So, if I want to be successful financially, if that’s a goal in my life, I’m not going to try and say, “Well, hey, Josh Axe knows everything, or, I’m smart. Or even the guy next door who’s got a little bit bigger house than me, he knows.” I’m going to say, “How did the top 1%, the top 1% of the 1%, what do they believe about money? What is their mindset about it? What does Warren Buffett think about finance or Ray Dalio?”
So, what do they think? I’m going to go and try and adopt their mindset. If I want to grow spiritually it doesn’t really matter what I think spiritually or Joe Rogan or whoever. Who are the people that are the greatest world? Here’s another one. If I want to change the world and I want to have the greatest impact on society, that rings true for hundreds, if not thousands of years. Well, who are the people that have had the biggest impact?
You. I think about people like Moses and Jesus and Galileo, Abraham Lincoln, Martin Luther King Junior, and Mother Teresa. Those are some, just some random people thrown out there. What do they all have?
Greg McKeown:
Not just random people. That’s the point.
Dr. Josh Axe:
Yes, exactly. It’s exactly not random. You’re right.
Greg McKeown:
Yes.
Dr. Josh Axe:
It’s not random. It’s what are the overlapping patterns that all of them had in common. One of the things you’ll find with most of these people, Michelangelo, Leonardo da Vinci, these big world changers, almost all of them were very faith-driven. I think that’s pretty interesting if you think about it like Michelangelo, here’s an example. When Michelangelo was painting the Sistine Chapel, there was a man who asked him, this is a well-known story.

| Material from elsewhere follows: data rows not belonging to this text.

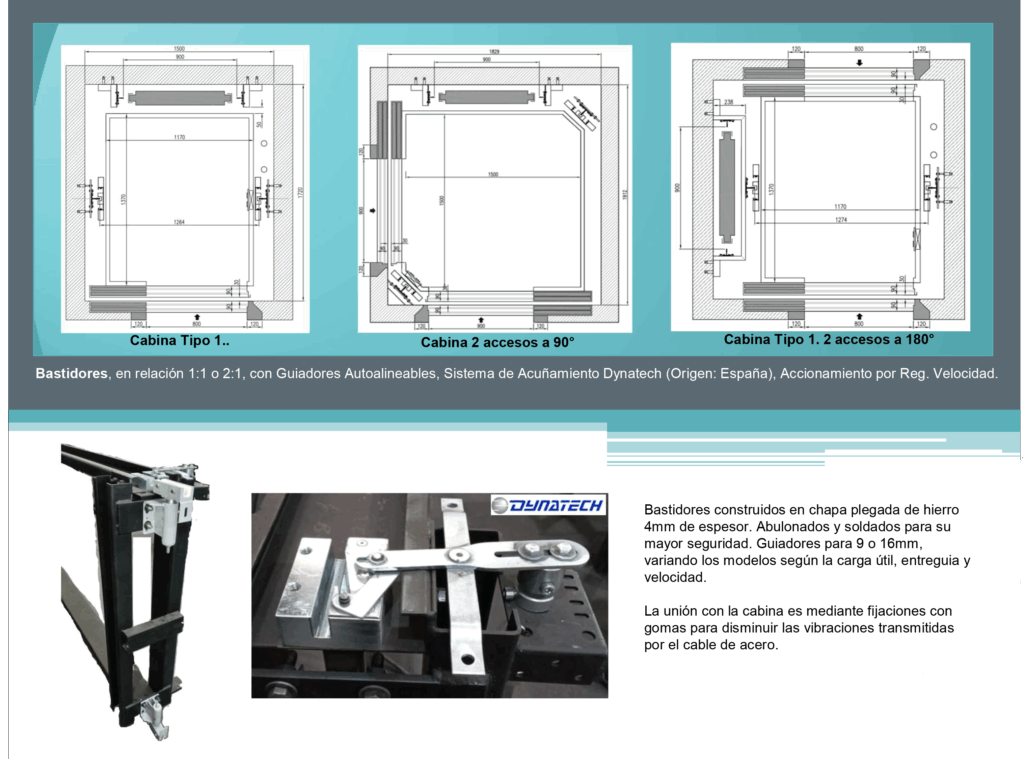Image resolution: width=1024 pixels, height=759 pixels.
Task: Click the paragraph starting "Bastidores construidos en chapa"
Action: (x=806, y=543)
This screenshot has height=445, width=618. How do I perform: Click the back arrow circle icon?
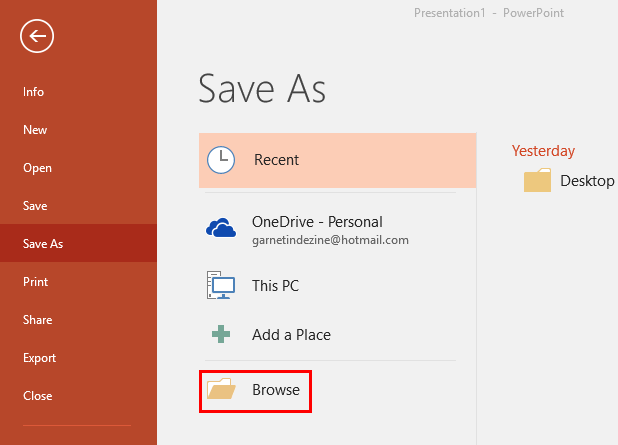37,37
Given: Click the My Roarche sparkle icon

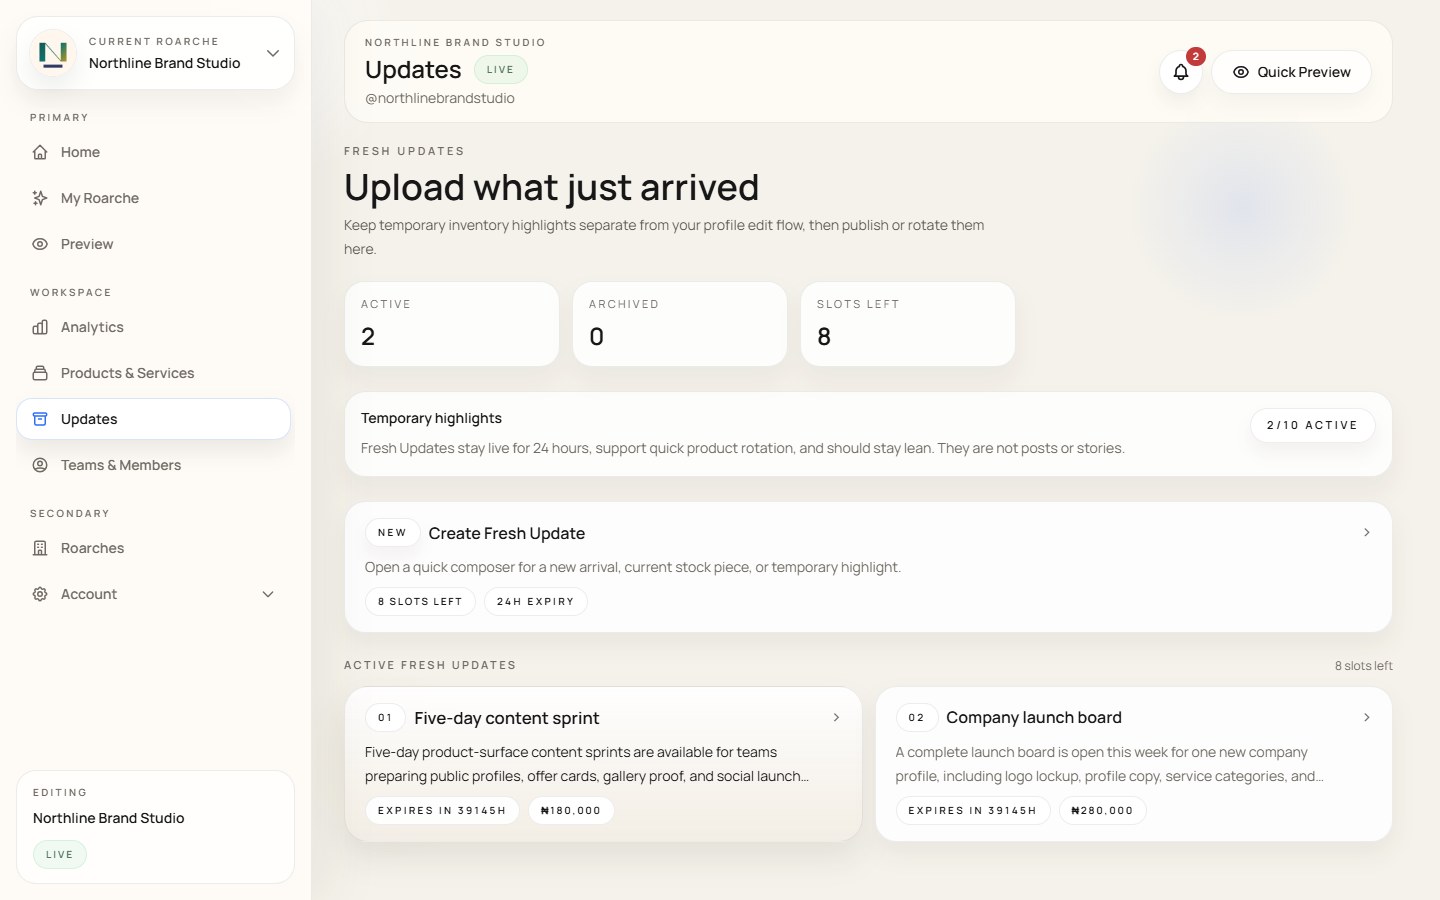Looking at the screenshot, I should 40,198.
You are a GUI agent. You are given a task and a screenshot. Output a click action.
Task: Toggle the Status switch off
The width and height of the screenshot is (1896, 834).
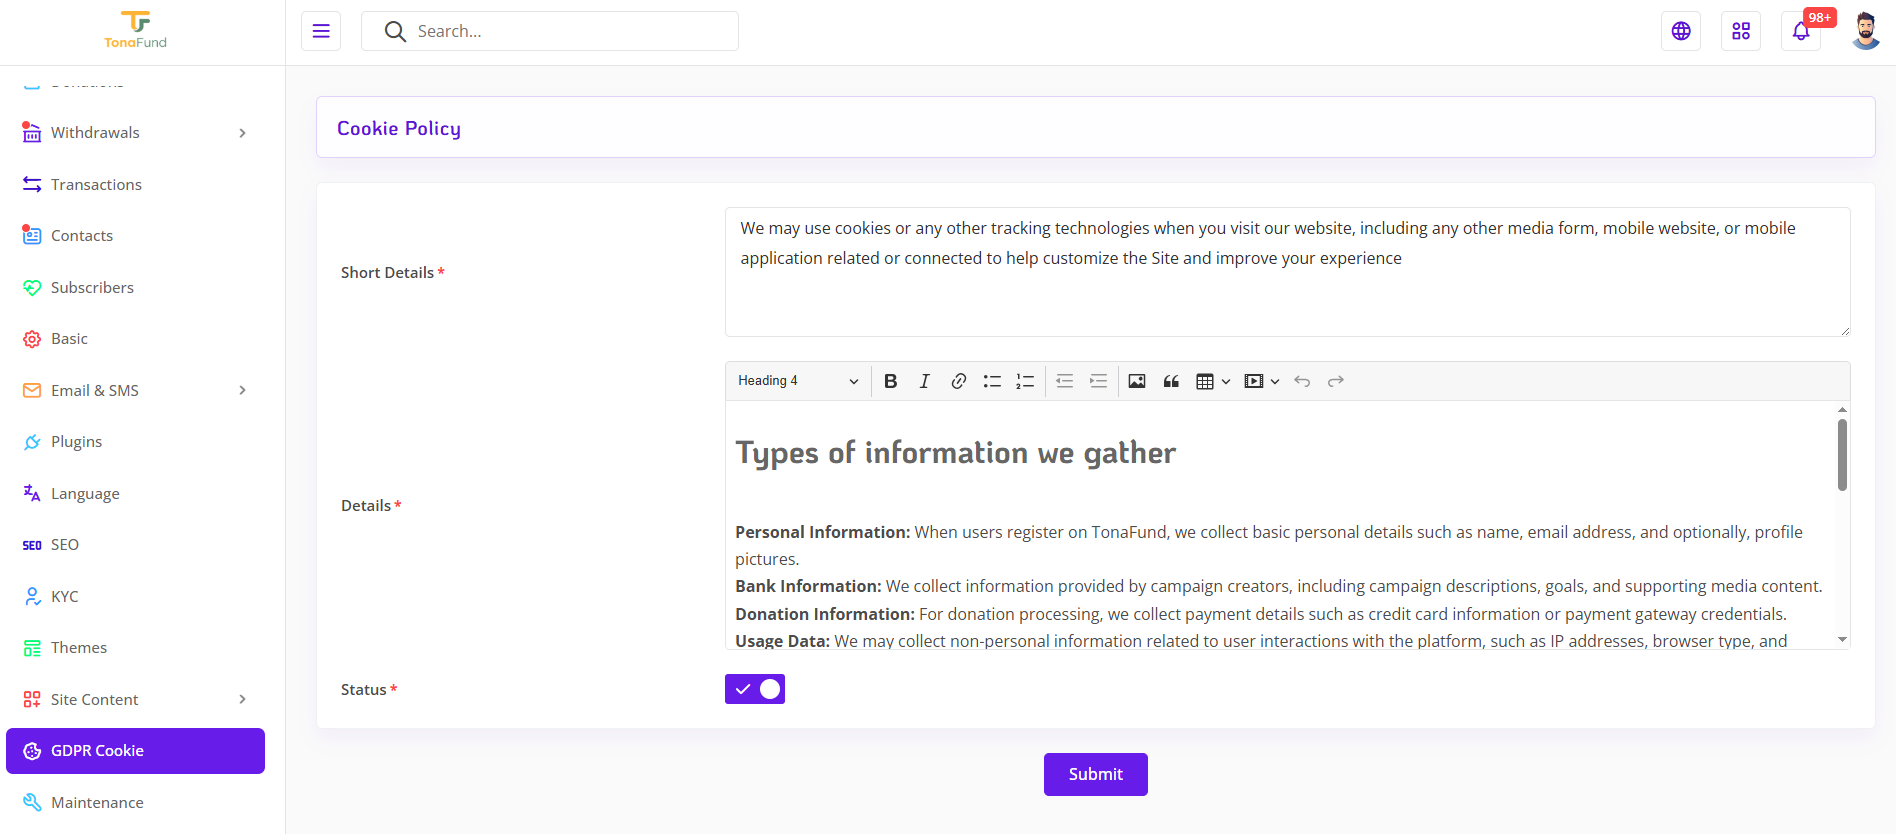click(755, 689)
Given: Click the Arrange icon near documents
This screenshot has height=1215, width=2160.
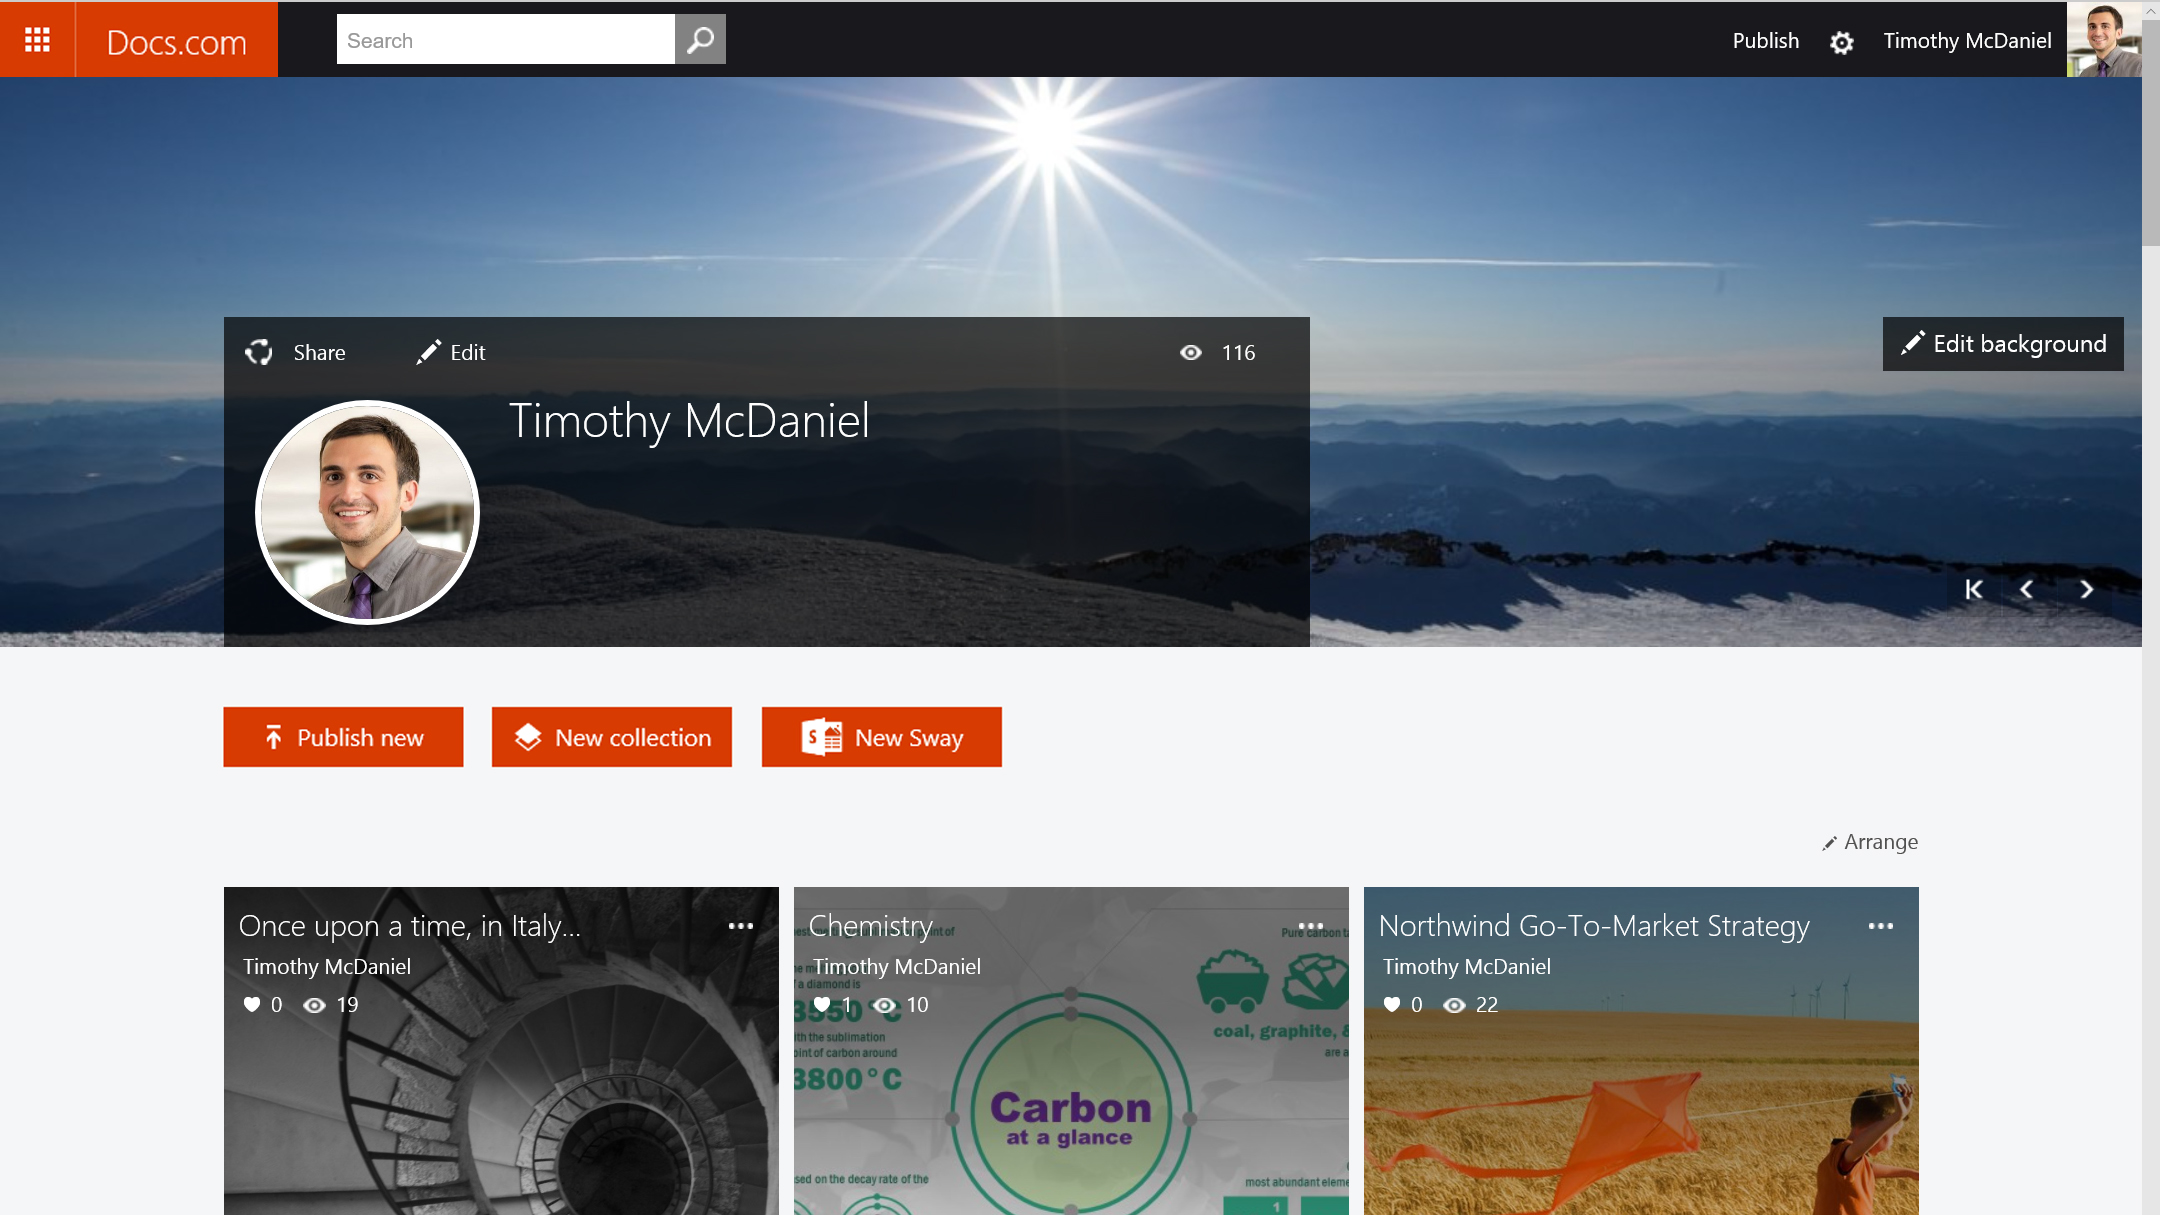Looking at the screenshot, I should tap(1829, 841).
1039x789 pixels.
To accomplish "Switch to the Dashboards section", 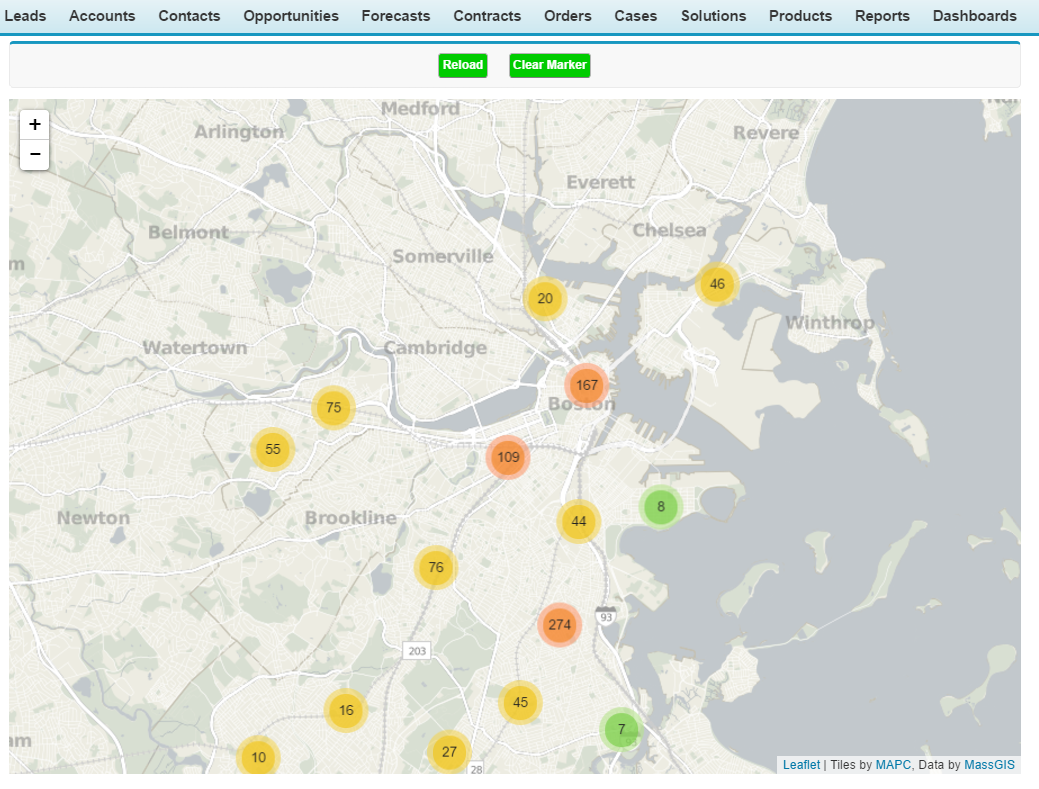I will [975, 16].
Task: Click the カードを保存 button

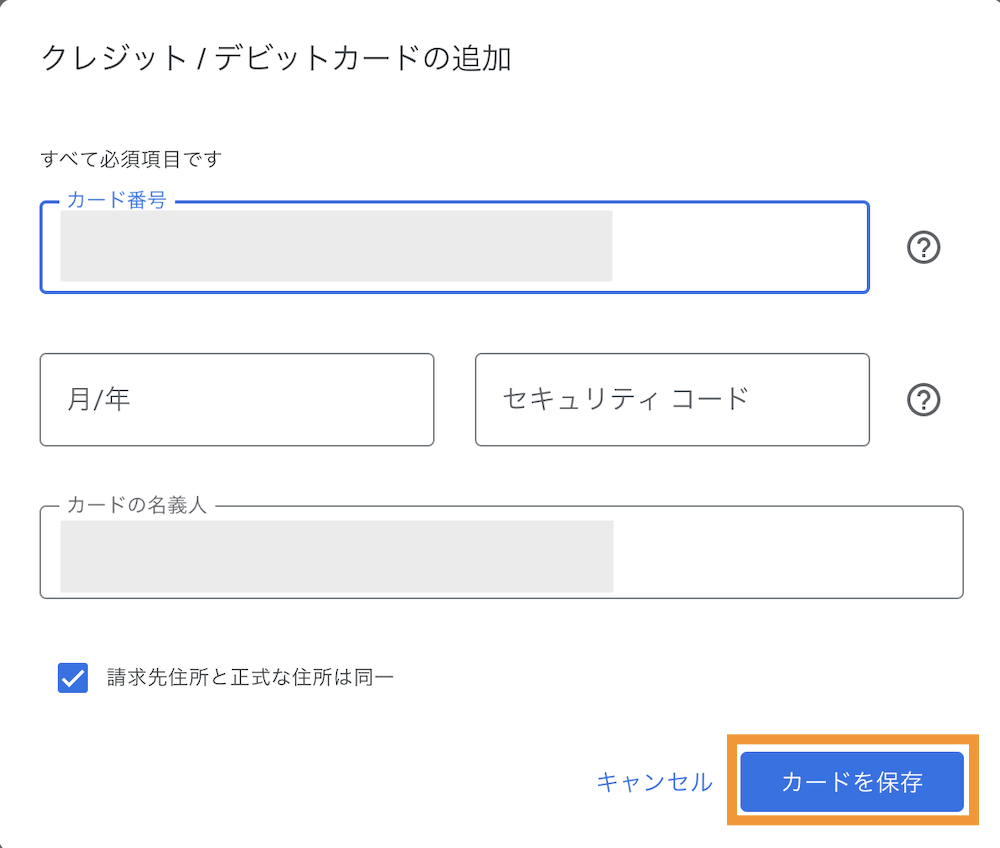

He said, “Why did you spend all the time painting that corner that nobody will see?”
And his reply was, “Because God will see.” It’s a really interesting mindset in terms of if you read his biography, you’ll see he labored and did everything because he had this divine identity and thinking his work was going to reverberate through eternity. Was this really interesting mindset. There’s a quote by CS Lewis I love, and he said, “The people that do the most in this life are the very people that think most about the next life.”
My whole point there is that it’s not that I wanted to have a faith-driven mindset, it’s that that’s just the people that did the greatest things had the people that did the greatest good in the world. And I’m not talking about just the greatest things because you’ve got someone like Hitler, but the greatest good in the world, that’s what they did. And so for me, I think the way that I really try and adopt mindsets now is what are the top 1% believe in health, in wealth?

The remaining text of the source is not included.